To do: Only certain lines below are wanted: those starting at the line containing "The width and height of the screenshot is (684, 513)." and ending at the line containing "The height and width of the screenshot is (706, 1245).", both included, each retyped exactly.

======== Data listing

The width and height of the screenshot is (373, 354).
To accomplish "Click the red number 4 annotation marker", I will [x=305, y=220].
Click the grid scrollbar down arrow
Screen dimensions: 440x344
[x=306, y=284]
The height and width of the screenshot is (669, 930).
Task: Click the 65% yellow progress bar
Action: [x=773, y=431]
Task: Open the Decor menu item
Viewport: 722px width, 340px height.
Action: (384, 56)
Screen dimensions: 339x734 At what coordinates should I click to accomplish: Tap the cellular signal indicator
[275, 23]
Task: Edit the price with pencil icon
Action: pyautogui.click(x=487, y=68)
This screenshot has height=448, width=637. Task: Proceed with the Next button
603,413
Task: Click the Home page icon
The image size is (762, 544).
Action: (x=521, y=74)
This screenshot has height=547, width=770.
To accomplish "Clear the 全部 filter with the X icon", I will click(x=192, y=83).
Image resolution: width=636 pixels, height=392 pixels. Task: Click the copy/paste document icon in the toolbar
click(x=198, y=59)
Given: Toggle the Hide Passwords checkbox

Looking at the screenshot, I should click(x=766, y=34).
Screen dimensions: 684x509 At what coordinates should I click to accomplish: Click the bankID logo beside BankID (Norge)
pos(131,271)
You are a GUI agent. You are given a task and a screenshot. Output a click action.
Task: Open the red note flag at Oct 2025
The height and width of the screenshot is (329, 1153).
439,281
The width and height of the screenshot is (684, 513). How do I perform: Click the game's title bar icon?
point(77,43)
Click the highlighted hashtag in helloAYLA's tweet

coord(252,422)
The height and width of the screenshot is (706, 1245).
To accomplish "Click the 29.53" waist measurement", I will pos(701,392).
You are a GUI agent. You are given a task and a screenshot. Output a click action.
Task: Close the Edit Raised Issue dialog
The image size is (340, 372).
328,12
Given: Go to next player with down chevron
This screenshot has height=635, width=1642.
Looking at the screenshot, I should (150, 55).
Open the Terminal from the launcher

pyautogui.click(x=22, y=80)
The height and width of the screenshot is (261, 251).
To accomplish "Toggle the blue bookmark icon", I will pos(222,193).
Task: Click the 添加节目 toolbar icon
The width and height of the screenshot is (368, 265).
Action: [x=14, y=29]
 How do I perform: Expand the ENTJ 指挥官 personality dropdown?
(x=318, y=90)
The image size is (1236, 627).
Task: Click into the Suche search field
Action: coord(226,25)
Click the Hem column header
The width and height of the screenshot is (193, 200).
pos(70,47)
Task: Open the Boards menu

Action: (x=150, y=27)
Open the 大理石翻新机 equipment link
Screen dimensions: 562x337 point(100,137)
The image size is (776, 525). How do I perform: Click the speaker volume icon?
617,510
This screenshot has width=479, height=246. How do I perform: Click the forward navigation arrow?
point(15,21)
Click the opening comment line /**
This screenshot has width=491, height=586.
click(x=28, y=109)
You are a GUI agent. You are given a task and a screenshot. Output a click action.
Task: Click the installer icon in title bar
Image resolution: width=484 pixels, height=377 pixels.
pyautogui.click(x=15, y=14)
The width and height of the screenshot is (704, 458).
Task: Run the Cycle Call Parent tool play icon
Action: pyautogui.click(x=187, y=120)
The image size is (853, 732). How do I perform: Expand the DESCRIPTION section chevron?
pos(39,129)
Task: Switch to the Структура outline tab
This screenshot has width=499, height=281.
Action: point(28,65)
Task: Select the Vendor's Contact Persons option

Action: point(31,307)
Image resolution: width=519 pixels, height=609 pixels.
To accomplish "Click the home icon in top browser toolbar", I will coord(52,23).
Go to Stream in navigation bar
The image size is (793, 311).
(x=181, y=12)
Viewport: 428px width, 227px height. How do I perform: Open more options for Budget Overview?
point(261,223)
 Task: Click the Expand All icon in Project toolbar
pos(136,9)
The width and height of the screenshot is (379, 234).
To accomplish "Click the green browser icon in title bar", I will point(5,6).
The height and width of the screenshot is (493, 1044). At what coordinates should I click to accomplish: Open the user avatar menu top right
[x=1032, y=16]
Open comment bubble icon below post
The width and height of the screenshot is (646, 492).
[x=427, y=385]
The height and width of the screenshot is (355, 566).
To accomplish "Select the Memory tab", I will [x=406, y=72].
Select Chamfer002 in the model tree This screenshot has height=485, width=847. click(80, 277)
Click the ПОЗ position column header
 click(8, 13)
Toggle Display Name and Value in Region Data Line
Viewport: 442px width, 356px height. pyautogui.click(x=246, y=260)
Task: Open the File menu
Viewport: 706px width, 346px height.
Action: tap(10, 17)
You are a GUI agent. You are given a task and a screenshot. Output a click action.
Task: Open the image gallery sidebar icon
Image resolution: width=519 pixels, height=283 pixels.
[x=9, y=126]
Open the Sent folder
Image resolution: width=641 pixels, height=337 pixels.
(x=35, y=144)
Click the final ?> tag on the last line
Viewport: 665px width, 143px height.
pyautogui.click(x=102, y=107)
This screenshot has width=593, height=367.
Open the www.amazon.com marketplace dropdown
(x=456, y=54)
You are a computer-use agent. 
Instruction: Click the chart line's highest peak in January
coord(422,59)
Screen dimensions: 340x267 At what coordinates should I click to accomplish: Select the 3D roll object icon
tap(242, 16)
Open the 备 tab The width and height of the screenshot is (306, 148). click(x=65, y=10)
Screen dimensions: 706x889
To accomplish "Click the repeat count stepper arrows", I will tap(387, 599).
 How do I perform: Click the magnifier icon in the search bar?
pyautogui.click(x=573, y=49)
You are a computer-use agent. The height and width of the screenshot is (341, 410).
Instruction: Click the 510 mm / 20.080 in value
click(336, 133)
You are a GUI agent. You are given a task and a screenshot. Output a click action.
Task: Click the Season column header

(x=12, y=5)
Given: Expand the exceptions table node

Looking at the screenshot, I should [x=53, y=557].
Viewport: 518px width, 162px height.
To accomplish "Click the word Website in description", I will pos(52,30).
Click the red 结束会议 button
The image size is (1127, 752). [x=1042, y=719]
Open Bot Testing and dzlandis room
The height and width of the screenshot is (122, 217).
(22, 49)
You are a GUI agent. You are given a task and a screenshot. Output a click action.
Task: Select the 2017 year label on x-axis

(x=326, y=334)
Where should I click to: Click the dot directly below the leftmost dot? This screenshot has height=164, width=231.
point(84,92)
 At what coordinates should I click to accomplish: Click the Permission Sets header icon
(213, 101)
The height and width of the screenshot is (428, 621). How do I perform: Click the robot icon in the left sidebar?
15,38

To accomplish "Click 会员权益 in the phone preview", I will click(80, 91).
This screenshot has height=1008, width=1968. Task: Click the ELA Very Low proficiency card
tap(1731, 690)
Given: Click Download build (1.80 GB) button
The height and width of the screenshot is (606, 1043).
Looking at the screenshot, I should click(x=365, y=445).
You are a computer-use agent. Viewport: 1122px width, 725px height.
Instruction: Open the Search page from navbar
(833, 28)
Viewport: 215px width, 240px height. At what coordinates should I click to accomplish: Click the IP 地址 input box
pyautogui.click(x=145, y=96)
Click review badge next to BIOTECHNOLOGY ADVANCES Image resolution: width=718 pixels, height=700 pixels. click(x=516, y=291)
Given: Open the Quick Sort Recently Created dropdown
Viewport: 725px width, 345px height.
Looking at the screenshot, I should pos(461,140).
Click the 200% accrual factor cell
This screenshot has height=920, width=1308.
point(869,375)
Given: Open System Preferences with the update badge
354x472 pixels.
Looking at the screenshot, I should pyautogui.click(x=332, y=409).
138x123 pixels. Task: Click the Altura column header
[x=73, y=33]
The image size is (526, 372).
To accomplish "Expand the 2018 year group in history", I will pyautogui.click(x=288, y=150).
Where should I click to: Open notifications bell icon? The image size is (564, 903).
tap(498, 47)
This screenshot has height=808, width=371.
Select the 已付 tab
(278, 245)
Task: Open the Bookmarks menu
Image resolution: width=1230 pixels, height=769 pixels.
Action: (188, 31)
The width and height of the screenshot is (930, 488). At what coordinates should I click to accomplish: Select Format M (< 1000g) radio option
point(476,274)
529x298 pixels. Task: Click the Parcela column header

================

Response to this task:
The width and height of the screenshot is (684, 513). How do I perform: Click the game's title bar icon?
point(77,43)
Click the highlighted hashtag in helloAYLA's tweet

coord(252,422)
The height and width of the screenshot is (706, 1245).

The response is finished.